* QUOTED TEXT
--- --- ---

Executing and deferring jobs
When you run your usual script, instructions are executed in order. Using Accelerate to deploy your script on several GPUs at the same time introduces a complication: while each process executes all instructions in order, some may be faster than others.
You might need to wait for all processes to have reached a certain point before executing a given instruction. For instance, you shouldn’t save a model before being sure every process is done with training, and you wouldn’t want to continue training before all the model weights have been loaded in. To do this, just write the following line in your code:
accelerator.wait_for_everyone()
This instruction will block all the processes that arrive first until all the other processes have reached that point (if you run your script on just one GPU or CPU, this won’t do anything).

--- --- ---

* ENTRIES SUPPLIED
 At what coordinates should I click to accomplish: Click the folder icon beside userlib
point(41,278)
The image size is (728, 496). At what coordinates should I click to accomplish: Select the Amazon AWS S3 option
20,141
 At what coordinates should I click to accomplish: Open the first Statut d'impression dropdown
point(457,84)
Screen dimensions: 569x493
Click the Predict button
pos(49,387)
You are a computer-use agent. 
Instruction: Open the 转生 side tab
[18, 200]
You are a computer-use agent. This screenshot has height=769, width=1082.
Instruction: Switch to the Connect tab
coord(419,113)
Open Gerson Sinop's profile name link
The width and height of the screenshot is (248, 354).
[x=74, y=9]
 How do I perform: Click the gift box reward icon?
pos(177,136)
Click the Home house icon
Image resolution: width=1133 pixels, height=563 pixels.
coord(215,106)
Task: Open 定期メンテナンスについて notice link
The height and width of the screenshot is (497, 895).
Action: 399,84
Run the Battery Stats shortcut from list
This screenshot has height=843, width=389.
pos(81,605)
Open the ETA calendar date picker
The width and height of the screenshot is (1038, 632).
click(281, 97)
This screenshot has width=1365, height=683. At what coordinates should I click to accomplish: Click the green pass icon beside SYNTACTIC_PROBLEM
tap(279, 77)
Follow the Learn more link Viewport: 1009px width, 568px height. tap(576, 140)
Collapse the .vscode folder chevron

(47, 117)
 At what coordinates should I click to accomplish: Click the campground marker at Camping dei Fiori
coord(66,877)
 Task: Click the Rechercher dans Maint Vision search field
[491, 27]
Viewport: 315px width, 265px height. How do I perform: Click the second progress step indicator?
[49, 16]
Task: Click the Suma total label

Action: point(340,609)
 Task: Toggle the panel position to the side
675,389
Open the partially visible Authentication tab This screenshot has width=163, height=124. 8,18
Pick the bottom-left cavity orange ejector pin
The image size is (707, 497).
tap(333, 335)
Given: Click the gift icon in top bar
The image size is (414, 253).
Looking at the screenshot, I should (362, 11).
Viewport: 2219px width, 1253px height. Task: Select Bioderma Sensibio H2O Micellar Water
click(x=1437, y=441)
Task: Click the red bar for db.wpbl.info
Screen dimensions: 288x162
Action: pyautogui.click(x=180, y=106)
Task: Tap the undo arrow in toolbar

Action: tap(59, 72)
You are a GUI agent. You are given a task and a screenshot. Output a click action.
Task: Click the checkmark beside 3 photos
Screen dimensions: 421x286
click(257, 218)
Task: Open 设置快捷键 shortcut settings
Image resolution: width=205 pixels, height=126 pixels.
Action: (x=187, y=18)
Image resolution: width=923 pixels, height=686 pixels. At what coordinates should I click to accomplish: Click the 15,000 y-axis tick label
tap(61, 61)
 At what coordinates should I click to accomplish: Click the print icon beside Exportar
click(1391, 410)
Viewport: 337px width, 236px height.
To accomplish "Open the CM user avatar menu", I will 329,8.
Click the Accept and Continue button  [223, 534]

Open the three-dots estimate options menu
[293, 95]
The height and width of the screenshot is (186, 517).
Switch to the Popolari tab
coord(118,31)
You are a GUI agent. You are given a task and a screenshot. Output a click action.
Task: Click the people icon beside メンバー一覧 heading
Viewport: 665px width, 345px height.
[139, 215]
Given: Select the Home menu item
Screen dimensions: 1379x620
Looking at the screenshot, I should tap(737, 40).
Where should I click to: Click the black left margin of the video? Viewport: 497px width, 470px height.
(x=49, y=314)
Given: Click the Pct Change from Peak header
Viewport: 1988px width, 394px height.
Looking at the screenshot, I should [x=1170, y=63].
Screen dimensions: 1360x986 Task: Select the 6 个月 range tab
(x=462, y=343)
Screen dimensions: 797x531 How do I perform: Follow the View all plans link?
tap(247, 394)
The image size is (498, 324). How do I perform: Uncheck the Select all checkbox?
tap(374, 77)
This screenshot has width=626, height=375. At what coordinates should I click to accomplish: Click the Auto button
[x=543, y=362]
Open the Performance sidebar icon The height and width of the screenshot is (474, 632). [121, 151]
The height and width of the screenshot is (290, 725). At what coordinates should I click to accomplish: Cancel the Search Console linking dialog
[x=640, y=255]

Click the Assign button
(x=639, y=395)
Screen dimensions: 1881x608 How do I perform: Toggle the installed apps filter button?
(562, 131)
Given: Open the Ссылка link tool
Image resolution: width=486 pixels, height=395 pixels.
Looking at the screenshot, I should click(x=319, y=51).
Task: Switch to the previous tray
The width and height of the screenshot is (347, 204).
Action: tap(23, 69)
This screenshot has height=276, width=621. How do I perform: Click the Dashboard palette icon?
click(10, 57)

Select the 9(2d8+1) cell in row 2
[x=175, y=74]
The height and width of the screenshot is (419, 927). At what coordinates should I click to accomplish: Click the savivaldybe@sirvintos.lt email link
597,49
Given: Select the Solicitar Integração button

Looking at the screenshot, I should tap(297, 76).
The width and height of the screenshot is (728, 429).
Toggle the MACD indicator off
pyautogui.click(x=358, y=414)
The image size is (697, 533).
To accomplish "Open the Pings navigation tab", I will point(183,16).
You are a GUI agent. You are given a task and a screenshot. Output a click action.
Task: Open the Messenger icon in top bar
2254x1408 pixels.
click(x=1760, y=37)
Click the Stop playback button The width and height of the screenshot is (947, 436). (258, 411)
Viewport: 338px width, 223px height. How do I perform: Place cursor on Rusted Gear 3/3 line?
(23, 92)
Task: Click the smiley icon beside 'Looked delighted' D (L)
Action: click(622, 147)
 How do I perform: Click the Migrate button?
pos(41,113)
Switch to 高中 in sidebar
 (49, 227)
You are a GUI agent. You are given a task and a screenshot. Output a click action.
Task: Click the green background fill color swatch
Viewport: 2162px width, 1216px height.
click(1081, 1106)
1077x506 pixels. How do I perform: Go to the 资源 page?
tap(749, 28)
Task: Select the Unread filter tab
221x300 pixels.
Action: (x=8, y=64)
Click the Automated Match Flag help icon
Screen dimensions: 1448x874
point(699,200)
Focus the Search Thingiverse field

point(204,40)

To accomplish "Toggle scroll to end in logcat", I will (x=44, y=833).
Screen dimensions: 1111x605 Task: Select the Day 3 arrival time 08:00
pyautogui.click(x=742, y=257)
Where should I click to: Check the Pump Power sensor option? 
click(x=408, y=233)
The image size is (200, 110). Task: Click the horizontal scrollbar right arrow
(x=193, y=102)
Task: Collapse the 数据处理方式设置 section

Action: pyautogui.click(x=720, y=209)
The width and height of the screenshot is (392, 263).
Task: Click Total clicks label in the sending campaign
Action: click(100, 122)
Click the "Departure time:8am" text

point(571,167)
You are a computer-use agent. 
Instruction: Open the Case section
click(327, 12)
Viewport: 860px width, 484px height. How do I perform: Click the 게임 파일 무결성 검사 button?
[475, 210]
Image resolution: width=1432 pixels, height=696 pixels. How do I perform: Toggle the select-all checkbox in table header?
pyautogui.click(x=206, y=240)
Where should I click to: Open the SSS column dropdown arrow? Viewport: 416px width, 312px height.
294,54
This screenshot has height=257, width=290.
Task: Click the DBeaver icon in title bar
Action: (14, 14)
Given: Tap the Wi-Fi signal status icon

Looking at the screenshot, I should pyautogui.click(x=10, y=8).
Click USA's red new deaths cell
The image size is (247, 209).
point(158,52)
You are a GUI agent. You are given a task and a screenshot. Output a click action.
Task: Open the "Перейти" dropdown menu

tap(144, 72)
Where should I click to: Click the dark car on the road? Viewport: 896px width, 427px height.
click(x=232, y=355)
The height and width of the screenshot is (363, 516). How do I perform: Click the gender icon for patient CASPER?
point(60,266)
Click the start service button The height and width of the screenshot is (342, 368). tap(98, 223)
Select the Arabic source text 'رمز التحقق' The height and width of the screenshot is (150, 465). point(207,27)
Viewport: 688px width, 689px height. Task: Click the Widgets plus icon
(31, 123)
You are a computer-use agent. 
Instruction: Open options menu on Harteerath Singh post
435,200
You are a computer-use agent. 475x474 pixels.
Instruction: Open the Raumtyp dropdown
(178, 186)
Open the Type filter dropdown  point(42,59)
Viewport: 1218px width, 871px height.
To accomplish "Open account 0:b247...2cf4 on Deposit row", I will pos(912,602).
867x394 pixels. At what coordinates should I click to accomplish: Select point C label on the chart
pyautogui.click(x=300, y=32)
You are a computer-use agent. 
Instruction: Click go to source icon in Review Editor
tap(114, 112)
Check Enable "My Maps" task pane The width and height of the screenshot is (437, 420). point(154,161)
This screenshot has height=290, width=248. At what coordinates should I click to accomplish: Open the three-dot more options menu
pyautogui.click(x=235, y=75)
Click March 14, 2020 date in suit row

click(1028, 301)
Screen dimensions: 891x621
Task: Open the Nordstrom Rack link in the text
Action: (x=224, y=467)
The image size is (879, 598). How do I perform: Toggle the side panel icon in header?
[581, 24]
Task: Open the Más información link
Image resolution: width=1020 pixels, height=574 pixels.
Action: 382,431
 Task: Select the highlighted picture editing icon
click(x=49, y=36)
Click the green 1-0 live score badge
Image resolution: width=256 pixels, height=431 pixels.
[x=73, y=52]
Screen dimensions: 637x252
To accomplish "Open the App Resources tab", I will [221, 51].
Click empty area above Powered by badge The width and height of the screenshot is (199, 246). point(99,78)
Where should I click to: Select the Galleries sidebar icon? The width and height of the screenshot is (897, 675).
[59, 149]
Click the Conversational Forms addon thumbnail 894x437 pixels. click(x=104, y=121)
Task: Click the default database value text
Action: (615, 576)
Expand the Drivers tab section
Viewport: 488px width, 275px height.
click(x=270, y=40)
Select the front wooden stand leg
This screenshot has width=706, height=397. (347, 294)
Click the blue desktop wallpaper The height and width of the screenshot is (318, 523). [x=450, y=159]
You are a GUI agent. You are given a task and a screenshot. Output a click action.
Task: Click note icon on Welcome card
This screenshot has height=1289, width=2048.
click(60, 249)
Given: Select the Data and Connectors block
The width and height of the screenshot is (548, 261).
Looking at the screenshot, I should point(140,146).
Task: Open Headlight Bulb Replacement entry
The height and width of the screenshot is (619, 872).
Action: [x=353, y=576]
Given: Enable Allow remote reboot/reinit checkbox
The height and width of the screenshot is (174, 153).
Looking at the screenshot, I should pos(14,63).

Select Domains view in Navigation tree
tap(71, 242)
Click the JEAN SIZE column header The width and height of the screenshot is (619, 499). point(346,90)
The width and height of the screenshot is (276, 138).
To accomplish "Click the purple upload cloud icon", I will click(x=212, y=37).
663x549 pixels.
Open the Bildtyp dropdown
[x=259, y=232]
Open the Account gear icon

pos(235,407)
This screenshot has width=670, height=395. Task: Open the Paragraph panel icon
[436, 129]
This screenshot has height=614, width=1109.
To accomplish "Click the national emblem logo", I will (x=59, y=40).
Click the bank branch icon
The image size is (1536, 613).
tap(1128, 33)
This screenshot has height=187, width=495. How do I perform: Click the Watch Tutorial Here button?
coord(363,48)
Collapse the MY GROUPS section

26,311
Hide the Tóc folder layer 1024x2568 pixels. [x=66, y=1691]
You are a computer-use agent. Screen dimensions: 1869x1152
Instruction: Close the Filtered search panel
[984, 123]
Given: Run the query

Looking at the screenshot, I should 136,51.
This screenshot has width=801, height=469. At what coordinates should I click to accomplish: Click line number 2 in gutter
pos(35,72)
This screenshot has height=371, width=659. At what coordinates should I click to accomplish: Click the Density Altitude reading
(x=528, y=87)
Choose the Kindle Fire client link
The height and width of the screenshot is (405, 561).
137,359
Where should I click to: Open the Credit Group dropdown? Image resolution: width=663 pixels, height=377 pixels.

--- --- ---

* TASKS
**1)** Copy the rows from the line containing "The width and height of the screenshot is (728, 429)." through the line containing "(x=193, y=102)" exactly as they appear, with both of those lines included.
**2)** Pick up the text on executing and deferring jobs after its last sentence and keep writing.

* OUTPUTS FOR THE TASKS
**1)**
The width and height of the screenshot is (728, 429).
Toggle the MACD indicator off
pyautogui.click(x=358, y=414)
The image size is (697, 533).
To accomplish "Open the Pings navigation tab", I will point(183,16).
You are a GUI agent. You are given a task and a screenshot. Output a click action.
Task: Open the Messenger icon in top bar
2254x1408 pixels.
click(x=1760, y=37)
Click the Stop playback button The width and height of the screenshot is (947, 436). (258, 411)
Viewport: 338px width, 223px height. How do I perform: Place cursor on Rusted Gear 3/3 line?
(23, 92)
Task: Click the smiley icon beside 'Looked delighted' D (L)
Action: click(622, 147)
 How do I perform: Click the Migrate button?
pos(41,113)
Switch to 高中 in sidebar
 (49, 227)
You are a GUI agent. You are given a task and a screenshot. Output a click action.
Task: Click the green background fill color swatch
Viewport: 2162px width, 1216px height.
click(1081, 1106)
1077x506 pixels. How do I perform: Go to the 资源 page?
tap(749, 28)
Task: Select the Unread filter tab
221x300 pixels.
Action: (x=8, y=64)
Click the Automated Match Flag help icon
Screen dimensions: 1448x874
point(699,200)
Focus the Search Thingiverse field

point(204,40)

To accomplish "Toggle scroll to end in logcat", I will (x=44, y=833).
Screen dimensions: 1111x605 Task: Select the Day 3 arrival time 08:00
pyautogui.click(x=742, y=257)
Where should I click to: Check the Pump Power sensor option? 
click(x=408, y=233)
The image size is (200, 110). Task: Click the horizontal scrollbar right arrow
(x=193, y=102)

**2)**
A few example cases of when to use this utility are listed below:
Some of these are utilized with the main_process_first() context manager, which utilizes wait_for_everyone() to run a particular set of code on the main process beforehand before triggering and launching the other processes
Downloading a Dataset
When downloading a dataset, you should download it first on the main process and then load the cached dataset afterward
load_dataset
will perform a lock under the hood to stop multiple downloads from happening at once, but if you are downloading something
not using this library you should use this method.
with accelerator.main_process_first():
datasets = load_dataset("glue", "mrpc")
Under the hood this is the same as calling:
# First do something on the main process
if accelerator.is_main_process:
datasets = load_dataset("glue", "mrpc")
else:
accelerator.wait_for_everyone()
# And then send it to the rest of them
if not accelerator.is_main_process:
datasets = load_dataset("glue", "mrpc")
else:
accelerator.wait_for_everyone()
Saving the state_dict
When saving the state_dict
of the model, since you would normally save one file on just the main process
you should specify that:
if accelerator.is_main_process:
model = accelerator.unwrap_model(model)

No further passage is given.